## WHAT YOU ARE ASKED TO DO
Write down nothing except how many lines in the entries contain "will".

## MATERIAL PROVIDED
== Segment start ==
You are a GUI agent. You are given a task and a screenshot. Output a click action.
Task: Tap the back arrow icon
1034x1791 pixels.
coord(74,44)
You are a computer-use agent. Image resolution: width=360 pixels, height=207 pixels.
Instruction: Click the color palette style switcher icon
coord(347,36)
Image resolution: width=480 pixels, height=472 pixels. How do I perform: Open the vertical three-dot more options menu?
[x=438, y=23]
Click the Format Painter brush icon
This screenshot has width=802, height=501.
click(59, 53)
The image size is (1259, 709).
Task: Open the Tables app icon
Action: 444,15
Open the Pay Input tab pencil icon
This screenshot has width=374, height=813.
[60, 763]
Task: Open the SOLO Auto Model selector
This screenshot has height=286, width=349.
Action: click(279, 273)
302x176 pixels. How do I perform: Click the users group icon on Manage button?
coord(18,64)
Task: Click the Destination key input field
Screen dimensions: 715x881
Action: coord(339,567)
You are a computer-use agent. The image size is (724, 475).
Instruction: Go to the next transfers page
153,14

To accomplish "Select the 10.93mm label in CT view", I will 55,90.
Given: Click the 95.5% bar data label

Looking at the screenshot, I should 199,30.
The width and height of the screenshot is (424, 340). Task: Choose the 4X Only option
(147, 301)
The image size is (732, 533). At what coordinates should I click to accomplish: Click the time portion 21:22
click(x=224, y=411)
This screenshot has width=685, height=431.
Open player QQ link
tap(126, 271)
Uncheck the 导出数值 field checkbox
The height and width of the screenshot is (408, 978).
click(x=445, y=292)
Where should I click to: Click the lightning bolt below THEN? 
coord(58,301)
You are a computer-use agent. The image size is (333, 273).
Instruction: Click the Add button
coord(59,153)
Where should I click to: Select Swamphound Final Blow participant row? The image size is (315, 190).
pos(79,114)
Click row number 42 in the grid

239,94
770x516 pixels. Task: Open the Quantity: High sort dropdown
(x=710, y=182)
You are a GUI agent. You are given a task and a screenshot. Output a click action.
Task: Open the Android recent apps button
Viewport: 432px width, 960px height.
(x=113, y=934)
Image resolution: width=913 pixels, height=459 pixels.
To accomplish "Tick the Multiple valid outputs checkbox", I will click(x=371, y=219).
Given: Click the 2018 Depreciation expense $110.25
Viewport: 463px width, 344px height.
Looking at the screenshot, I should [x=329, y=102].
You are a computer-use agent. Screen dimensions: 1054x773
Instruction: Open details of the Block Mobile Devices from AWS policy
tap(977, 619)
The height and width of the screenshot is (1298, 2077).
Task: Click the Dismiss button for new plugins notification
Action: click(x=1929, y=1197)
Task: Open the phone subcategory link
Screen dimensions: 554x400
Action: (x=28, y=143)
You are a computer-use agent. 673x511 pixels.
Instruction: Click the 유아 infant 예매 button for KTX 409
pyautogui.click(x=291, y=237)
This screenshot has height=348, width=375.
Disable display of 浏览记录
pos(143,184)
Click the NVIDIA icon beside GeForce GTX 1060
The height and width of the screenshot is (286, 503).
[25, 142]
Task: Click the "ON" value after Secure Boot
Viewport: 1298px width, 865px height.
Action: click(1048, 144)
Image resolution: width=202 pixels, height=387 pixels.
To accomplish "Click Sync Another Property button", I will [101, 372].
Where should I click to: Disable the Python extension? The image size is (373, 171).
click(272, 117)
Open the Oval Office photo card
== Segment end ==
## SOLUTION TO THE PROBLEM
3